Blacks, Red, and Russians. Sojourners in Search of the Soviet Promise
By Joy Gleason Carew
Rutgers University Press, 2011, 304 pages, paper $28.95
The story of the United States occupies a unique place in world history because of its growth and shaping by immigration. The immigrants were the unsatisfied natives of their home countries. This included the earliest pilgrims whose religious observances did not fit with those of the English aristocracy as well as German “48ers” who fled the persecution of the ruling class after a failed people’s revolutions. The building of America by these rebels is an inspiring story.
There is a much less known story of another group of immigrants who sought freedom and opportunity, but it wasn’t to America but to the Soviet Union that they fled.
Their story is documented in the book: Blacks, Red, and Russians. Sojourners in Search of the Soviet Promise by Joy Gleason Carew. Although authored by an academic and published by a university press, the book does not read like a dry anthropological study of an unrecorded subculture. It is, in fact, a colorful account of the adventures, challenges and triumphs of a group of unique and forward thinking African-Americans whose courage, idealism, and in many cases, simple survival instincts led them from the land of their birth to a new world few knew much about.
Obtaining any accurate information regarding the history and culture of the Soviet Union from western sources is difficult indeed. Thankfully this particular volume of Soviet history proves to be an exception, and contains none of the usual hysterical anti-communist canards that are all too familiar, and can be so problematic for the American reader.
The exploration of the motives of the sojourners often leads us to an understanding of the barriers to professional and personal advancement not only in the Jim Crow South but also in the U.S. as a whole. Through the stories we learn that these individuals did not seek egotistical self-aggrandizement, but rather the opportunity to go as far as their talents would take them in a society that made the eradication of racism one of the hallmarks of its foundation.
Joy Gleason Carew’s vivid profiles of the sojourners put us in the time and place of their pilgrimage. One can almost see George Tynes, American citizen turned Soviet, as he shuttles between Soviet Georgia, Estonia and the Ukraine and finally to Moscow, where, in his retirement, he proudly trod the streets wearing the medals bestowed upon him by the Soviet state for his achievements in fish and poultry breeding. It was his talents that led the USSR to win first prize at a European agricultural exhibition in the 1950’s.

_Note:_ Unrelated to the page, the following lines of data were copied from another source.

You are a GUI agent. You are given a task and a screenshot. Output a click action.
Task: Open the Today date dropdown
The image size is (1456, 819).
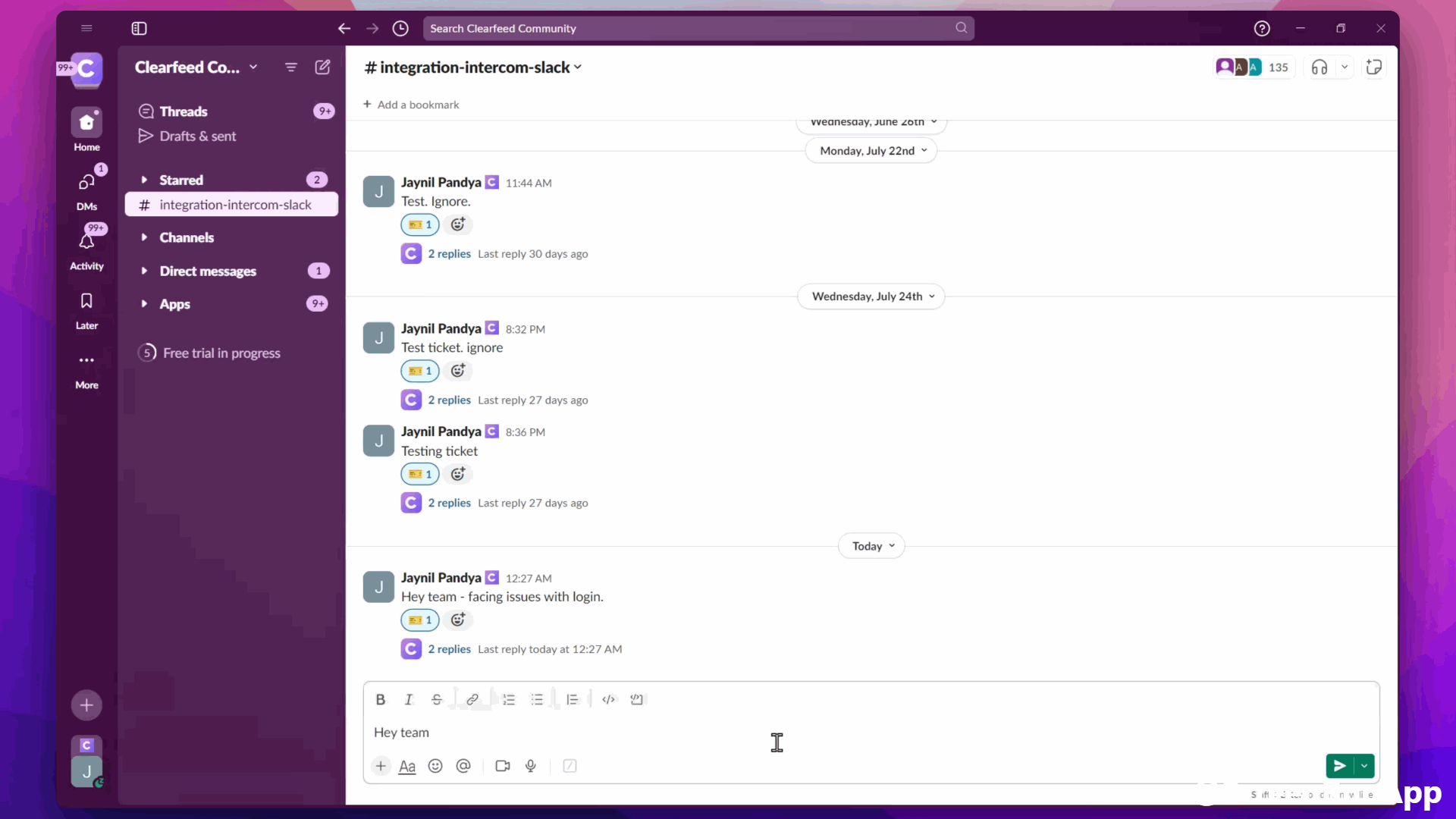[872, 546]
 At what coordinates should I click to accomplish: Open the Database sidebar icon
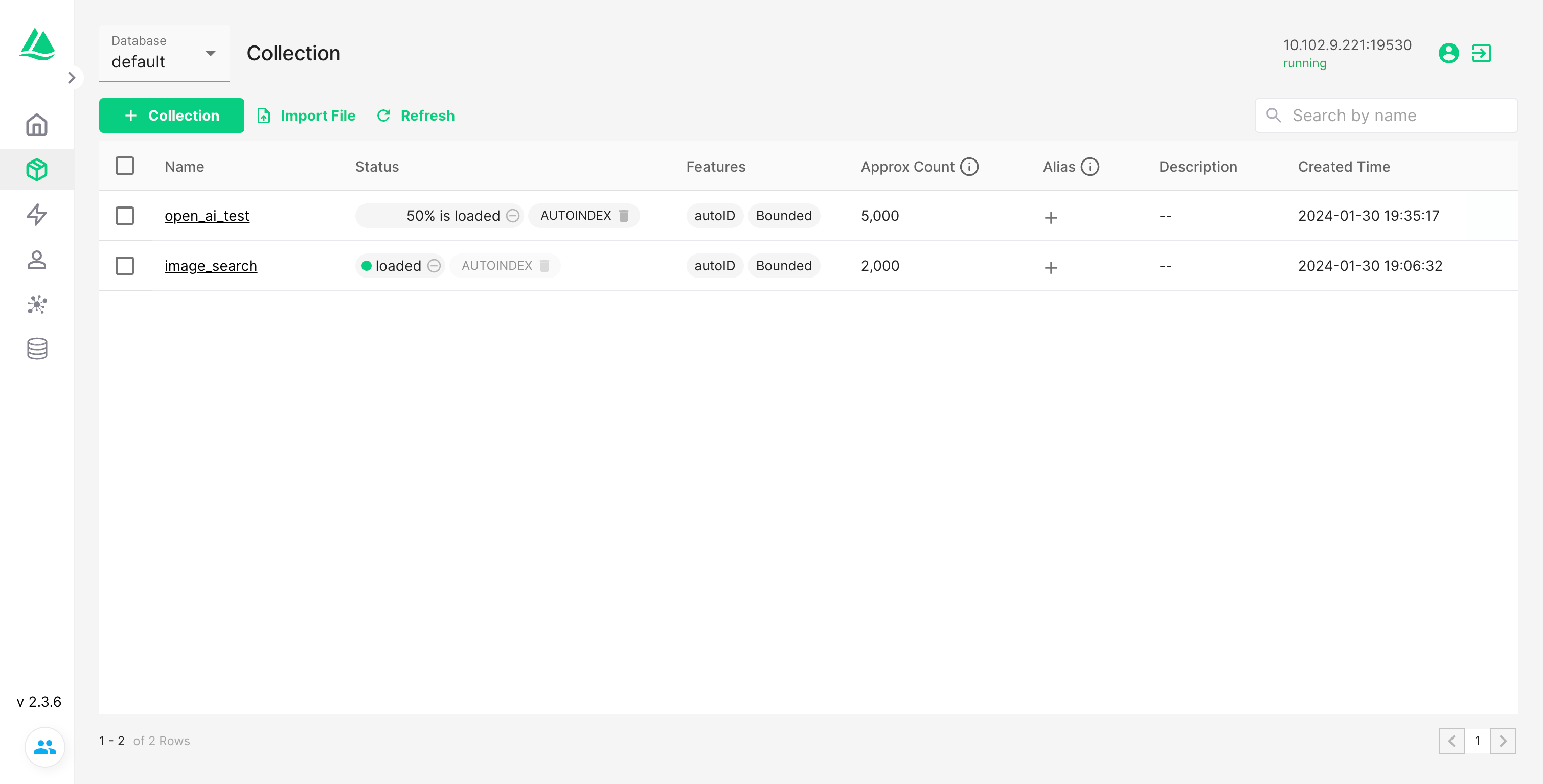pyautogui.click(x=36, y=349)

Carew puts us in the footsteps of actor Wyland Rudd, who became the first black man to perform the role of Othello in Russian.
These are intensely human stories, filled with joy as well as hardships and sometimes great humor. The amusing anecdotes often take the form of “fish out of water” culture clashes between the recently arrived immigrants and the Russians whose knowledge of America at the time was limited at best. The description of the farcical failure of the Soviet attempt to produce a film, shot in Russia and starring African-American actors, and meant to portray a strike at a Southern US steel mill is worth a book all its own.
Readers can be grateful that this unique intersection in U.S. and Soviet history, as well as the African American experience, has been properly recorded and is available for the enjoyment of the reader as well as the study of the student and academic alike.